Sea urchins have been used to determine what may help in the removal of invasive seaweed. The native collector urchins were placed onto a patch of reef and have grazed the algae. These sea urchins have preferred this species over any other type of algae. The algae have been kept to a minimum due to the introduction of sea urchins in the area.

The Elkhorn sea moss has also been killed by copper sulfate, temperature gradients, rock salt, and chlorine bleach. These methods used show a high mortality rate of the elkhorn sea moss in the areas. This method has also been used in other reefs as they will be used in the reefs of Hawaii.

== Uses ==
Kappaphycus is a major source of carrageenan. Carrageenan is an additive used for thickening and preserving foods and drinks. Carrageenan is used for their rheological properties such as emulsifiers, binders. It is also used for suspension or stabilization in a wide range of pharmaceutical carriers, processed food products, and cosmetics. It is used in things like toothpaste, dairy products, and jellies.

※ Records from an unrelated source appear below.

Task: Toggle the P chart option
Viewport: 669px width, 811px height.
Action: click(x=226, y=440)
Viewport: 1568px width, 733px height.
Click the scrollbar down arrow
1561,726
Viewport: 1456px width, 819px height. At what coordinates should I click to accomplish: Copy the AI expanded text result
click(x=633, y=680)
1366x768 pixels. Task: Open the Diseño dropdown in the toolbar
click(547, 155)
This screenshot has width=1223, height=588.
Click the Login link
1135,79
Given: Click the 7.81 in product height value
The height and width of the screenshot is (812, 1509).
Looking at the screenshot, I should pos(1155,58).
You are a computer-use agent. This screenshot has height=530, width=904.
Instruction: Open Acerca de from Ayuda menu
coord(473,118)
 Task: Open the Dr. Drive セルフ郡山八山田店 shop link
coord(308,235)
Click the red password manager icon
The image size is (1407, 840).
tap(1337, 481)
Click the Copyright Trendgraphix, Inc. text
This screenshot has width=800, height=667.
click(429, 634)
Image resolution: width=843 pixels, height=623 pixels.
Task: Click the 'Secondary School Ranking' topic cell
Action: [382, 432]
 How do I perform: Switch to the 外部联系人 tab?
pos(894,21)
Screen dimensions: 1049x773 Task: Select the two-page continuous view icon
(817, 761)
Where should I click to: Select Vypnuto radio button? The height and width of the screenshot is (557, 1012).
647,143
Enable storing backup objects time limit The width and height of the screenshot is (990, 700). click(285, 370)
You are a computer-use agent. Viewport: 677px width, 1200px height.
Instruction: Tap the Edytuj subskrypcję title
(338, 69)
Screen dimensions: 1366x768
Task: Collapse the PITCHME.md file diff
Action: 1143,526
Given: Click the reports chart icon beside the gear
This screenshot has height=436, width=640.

Carrageenan is found within the cell wall of Kappaphycus, which contributes to the antioxidant potential and the presence of ascorbic acid, various phenolics, and vitamin A. Antioxidants defend against oxidative damage from reactive oxygen species. These species can damage cells by chain reactions. All cells contain antioxidants to reduce or prevent said damage.

Different carrageenan types differ in composition and conformation, resulting in a wide range of rheological and functional properties. Carrageenans are used in a variety of commercial applications as gelling, thickening, and stabilizing agents, especially in food products such as frozen desserts, chocolate milk, cottage cheese, whipped cream, instant products, yogurt, jellies, pet foods, and sauces. Aside from these functions, carrageenans are used in pharmaceutical formulations, cosmetics, and industrial applications such as mining. Carrageenan is extracted from this seaweed in two ways. In native extraction, the seaweed is made into an aqueous solution, and the residue is filtered, leaving nearly pure carrageenan. The alkaline-modified method is less expensive and easier. The seaweed is mixed in an alkali solution, leaving a mixture of carrageenan and cellulose that can be sold as semirefined carrageenan. K. alvarezii is affected by ice-ice, a disease that severely reduces its yield.